TASK BRIEF ::
Check every line of the records below for the string "house" and copy the ones that have it.

Records from a dataset
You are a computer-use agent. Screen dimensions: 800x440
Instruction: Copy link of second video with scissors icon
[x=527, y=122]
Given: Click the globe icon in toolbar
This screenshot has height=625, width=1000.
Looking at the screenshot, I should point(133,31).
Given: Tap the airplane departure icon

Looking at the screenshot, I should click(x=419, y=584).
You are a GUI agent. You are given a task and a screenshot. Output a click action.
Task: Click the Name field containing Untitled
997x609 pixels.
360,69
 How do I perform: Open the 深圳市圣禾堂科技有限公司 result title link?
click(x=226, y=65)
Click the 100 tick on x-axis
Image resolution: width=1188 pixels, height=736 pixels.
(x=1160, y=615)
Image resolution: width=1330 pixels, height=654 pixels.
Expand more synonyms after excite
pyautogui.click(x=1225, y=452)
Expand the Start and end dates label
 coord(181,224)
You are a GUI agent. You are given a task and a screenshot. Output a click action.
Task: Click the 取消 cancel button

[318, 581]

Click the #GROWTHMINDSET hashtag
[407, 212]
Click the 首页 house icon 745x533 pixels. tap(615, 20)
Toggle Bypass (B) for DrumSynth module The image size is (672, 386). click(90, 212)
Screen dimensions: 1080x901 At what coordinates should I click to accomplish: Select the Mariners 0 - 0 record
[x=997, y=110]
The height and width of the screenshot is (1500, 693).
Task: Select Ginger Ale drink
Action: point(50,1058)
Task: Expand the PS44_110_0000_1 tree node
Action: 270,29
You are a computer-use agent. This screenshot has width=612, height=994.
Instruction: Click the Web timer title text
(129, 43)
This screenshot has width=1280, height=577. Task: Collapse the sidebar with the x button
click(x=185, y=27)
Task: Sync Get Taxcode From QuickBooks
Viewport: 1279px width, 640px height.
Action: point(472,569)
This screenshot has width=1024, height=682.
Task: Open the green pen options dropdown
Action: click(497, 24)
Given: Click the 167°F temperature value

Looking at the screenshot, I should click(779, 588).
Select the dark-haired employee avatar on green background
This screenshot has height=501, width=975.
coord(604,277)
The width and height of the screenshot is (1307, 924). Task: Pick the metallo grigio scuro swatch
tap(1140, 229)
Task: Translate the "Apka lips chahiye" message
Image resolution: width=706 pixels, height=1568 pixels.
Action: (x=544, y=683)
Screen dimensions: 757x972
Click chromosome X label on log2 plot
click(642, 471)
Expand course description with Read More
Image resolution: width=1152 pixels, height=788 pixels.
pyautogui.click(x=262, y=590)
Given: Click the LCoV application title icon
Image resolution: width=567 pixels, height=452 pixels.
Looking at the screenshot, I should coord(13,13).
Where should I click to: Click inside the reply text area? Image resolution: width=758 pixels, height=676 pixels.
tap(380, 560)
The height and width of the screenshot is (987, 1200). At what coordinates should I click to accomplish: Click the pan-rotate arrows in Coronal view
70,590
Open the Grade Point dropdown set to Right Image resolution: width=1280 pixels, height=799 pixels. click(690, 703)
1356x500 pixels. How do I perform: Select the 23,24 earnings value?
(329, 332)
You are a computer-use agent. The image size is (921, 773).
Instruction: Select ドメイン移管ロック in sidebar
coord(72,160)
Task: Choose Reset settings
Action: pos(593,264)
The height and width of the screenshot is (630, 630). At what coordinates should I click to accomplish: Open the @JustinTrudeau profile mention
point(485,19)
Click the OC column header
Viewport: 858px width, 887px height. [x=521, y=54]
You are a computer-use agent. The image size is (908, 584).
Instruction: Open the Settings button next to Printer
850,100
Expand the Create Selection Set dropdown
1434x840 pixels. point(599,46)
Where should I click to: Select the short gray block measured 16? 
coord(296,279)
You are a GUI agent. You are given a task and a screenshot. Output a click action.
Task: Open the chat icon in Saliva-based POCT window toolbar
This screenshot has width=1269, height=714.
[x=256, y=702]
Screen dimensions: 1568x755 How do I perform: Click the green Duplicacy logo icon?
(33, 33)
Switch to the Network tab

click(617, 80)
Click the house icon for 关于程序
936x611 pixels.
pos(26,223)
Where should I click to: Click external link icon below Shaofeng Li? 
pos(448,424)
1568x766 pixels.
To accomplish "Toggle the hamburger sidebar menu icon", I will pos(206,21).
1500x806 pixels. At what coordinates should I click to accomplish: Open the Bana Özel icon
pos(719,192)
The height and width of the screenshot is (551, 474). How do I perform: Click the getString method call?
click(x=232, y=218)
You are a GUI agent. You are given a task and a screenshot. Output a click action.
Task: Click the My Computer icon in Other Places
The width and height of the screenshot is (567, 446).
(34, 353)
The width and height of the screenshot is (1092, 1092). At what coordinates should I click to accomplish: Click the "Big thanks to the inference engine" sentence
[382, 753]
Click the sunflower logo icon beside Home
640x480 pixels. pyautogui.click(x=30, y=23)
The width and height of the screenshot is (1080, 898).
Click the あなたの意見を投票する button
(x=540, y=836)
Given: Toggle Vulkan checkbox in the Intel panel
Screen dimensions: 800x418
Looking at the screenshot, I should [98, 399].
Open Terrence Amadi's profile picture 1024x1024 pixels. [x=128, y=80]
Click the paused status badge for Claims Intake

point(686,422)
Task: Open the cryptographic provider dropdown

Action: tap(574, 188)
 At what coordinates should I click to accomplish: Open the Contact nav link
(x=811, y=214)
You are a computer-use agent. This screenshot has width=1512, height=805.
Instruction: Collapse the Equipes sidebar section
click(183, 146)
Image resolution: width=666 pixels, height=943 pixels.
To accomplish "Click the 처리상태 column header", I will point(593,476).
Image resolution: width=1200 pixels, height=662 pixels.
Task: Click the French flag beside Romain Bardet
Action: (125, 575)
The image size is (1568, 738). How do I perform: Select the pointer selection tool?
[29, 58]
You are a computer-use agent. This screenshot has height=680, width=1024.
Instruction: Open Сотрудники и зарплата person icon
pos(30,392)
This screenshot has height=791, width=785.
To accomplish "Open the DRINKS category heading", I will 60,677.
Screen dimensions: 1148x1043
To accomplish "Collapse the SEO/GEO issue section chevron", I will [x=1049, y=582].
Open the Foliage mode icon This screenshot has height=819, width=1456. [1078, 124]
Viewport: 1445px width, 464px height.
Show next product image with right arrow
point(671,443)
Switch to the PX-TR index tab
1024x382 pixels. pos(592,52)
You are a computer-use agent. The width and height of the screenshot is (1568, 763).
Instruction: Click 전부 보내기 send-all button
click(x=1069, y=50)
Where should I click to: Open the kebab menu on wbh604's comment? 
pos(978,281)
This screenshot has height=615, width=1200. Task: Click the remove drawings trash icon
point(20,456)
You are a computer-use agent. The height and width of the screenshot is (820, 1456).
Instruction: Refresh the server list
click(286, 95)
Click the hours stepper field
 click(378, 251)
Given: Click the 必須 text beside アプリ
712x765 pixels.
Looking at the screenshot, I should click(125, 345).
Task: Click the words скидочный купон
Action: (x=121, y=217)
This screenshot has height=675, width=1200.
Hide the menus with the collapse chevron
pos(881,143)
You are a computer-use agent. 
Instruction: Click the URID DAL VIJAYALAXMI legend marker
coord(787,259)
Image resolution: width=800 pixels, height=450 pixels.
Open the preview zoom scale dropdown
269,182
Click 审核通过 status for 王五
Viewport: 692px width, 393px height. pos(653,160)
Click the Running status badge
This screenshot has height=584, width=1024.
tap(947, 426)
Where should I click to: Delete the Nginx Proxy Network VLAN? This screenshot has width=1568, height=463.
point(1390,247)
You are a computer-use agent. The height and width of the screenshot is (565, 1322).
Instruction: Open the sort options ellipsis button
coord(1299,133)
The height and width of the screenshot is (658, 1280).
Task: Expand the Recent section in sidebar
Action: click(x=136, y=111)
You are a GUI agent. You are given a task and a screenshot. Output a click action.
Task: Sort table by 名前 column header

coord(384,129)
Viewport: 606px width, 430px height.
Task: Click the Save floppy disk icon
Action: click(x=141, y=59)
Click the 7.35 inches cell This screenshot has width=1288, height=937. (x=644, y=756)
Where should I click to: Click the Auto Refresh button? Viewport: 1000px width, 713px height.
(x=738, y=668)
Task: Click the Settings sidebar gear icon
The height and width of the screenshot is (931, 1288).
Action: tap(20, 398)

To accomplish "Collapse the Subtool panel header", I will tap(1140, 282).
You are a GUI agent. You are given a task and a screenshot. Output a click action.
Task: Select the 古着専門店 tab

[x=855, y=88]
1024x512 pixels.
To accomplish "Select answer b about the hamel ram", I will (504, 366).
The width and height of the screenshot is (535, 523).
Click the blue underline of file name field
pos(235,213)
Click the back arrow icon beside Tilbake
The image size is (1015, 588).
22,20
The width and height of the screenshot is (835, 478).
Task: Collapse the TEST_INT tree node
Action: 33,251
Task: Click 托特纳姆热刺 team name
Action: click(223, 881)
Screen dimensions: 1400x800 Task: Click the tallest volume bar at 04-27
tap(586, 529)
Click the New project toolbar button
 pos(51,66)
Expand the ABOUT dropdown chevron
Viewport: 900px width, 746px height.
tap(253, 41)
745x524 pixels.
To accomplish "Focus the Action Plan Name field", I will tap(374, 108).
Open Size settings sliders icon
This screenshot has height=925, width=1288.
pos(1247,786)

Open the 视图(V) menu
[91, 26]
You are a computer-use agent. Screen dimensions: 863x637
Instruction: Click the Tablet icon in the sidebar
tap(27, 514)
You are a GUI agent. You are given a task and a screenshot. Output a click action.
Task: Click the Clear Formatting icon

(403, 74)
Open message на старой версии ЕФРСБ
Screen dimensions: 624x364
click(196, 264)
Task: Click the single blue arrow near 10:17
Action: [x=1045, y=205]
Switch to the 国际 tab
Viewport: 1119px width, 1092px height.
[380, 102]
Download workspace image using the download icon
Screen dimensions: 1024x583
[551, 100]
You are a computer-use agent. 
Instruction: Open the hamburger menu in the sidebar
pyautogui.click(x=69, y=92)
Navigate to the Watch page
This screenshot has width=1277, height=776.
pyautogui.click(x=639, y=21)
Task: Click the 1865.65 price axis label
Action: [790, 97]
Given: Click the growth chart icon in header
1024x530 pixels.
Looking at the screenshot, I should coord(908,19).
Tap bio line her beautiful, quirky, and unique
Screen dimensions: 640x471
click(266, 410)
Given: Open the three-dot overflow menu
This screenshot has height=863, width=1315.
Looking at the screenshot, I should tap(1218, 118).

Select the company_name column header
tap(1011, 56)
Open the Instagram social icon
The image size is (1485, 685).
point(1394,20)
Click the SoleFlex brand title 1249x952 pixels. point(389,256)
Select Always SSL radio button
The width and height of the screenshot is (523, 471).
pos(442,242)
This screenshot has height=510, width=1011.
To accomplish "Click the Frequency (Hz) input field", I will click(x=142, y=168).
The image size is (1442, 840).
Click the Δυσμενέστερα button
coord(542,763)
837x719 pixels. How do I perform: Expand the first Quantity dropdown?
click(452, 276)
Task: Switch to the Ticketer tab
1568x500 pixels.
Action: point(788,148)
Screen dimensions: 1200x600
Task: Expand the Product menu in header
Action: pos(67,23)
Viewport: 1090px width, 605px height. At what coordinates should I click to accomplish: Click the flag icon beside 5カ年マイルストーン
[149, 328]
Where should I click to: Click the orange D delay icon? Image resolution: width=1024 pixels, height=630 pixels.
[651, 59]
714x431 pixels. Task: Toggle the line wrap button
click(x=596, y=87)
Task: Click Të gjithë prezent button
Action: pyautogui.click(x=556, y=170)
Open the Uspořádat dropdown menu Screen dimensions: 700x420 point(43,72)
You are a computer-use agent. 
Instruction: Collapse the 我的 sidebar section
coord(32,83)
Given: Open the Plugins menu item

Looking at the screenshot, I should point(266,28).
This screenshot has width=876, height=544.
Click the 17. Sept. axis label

WRITTEN ANSWER ::
Click the 首页 house icon 745x533 pixels. tap(615, 20)
Click the house icon for 关于程序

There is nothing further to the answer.